Materials science data is incredibly heterogeneous. You have:

  • Experimental data from tensile tests, SEM images, XRD spectra
  • Simulation data from DFT, molecular dynamics, FEM
  • Metadata — who did what, when, with which equipment
  • Publications linking all of these together

The problem? This data lives in different formats, different databases, and different institutions. A researcher at KIT can’t easily find related experiments done at Fraunhofer, even if they’re studying the same material.

A knowledge graph solves this by creating a unified semantic layer — every entity (a material, a person, an experiment, a publication) becomes a node, and relationships between them become edges. All queryable via SPARQL.
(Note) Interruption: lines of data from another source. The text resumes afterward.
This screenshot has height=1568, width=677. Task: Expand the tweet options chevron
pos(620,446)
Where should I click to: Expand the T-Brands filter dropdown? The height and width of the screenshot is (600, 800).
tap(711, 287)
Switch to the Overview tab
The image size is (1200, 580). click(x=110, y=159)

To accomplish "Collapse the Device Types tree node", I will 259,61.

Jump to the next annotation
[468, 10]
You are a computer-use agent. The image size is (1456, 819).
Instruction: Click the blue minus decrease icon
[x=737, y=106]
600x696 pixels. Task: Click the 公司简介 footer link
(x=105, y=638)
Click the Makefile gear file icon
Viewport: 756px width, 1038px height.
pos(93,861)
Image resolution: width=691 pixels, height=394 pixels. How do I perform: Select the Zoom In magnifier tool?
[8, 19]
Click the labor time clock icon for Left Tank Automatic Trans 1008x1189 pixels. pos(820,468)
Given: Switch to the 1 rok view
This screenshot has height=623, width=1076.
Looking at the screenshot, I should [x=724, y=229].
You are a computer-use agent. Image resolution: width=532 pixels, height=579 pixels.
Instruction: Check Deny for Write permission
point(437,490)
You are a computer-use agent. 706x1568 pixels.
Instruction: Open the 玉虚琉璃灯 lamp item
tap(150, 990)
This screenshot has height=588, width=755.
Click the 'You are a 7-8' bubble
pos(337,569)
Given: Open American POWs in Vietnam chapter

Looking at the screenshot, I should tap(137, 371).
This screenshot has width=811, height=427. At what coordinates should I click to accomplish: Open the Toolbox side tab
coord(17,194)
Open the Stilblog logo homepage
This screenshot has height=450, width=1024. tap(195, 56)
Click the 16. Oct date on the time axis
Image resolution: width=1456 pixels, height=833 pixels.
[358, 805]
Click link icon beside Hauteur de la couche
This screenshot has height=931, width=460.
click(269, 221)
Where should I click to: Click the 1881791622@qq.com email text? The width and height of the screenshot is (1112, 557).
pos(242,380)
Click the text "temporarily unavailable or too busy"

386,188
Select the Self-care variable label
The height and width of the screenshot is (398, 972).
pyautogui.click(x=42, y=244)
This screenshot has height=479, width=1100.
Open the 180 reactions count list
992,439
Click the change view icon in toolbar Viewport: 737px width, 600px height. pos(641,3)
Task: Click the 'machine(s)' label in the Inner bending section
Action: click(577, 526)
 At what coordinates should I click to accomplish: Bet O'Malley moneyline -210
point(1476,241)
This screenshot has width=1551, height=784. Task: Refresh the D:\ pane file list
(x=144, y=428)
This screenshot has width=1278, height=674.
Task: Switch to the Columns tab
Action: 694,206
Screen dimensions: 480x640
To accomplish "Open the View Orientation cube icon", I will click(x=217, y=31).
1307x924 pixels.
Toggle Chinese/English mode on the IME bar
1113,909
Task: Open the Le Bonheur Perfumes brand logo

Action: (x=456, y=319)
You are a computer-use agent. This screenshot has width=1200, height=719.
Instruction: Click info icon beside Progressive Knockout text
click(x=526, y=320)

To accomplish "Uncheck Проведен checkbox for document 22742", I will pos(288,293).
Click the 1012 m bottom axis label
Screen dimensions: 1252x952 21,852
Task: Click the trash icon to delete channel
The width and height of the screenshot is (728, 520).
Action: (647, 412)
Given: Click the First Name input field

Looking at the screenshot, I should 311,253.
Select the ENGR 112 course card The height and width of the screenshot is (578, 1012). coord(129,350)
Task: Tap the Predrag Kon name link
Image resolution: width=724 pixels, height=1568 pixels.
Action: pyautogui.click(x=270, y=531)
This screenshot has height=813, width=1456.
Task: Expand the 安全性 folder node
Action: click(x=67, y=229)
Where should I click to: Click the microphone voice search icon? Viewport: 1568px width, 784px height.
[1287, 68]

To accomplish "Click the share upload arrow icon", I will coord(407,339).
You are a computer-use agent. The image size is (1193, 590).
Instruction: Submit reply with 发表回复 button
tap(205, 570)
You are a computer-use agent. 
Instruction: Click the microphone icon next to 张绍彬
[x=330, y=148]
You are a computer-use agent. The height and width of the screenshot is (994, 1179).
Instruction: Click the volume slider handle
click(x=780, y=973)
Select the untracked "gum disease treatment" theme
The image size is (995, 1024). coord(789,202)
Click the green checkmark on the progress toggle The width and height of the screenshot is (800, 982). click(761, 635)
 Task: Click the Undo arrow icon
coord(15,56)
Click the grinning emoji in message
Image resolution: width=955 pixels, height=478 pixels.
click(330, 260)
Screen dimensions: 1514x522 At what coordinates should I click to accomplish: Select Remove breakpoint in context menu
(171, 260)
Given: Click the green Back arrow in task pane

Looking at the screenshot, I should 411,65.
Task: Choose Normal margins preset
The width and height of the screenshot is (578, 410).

Step 1: Choose Your Ontology Stack

The foundation of any knowledge graph is its ontology — the formal model that defines what types of things exist and how they relate.

We chose a layered approach:

BFO (Basic Formal Ontology)        ← Upper-level
  └── NFDIcore                     ← Mid-level (cross-domain NFDI)
       └── MWO (MatWerk Ontology)  ← Domain-level (materials science)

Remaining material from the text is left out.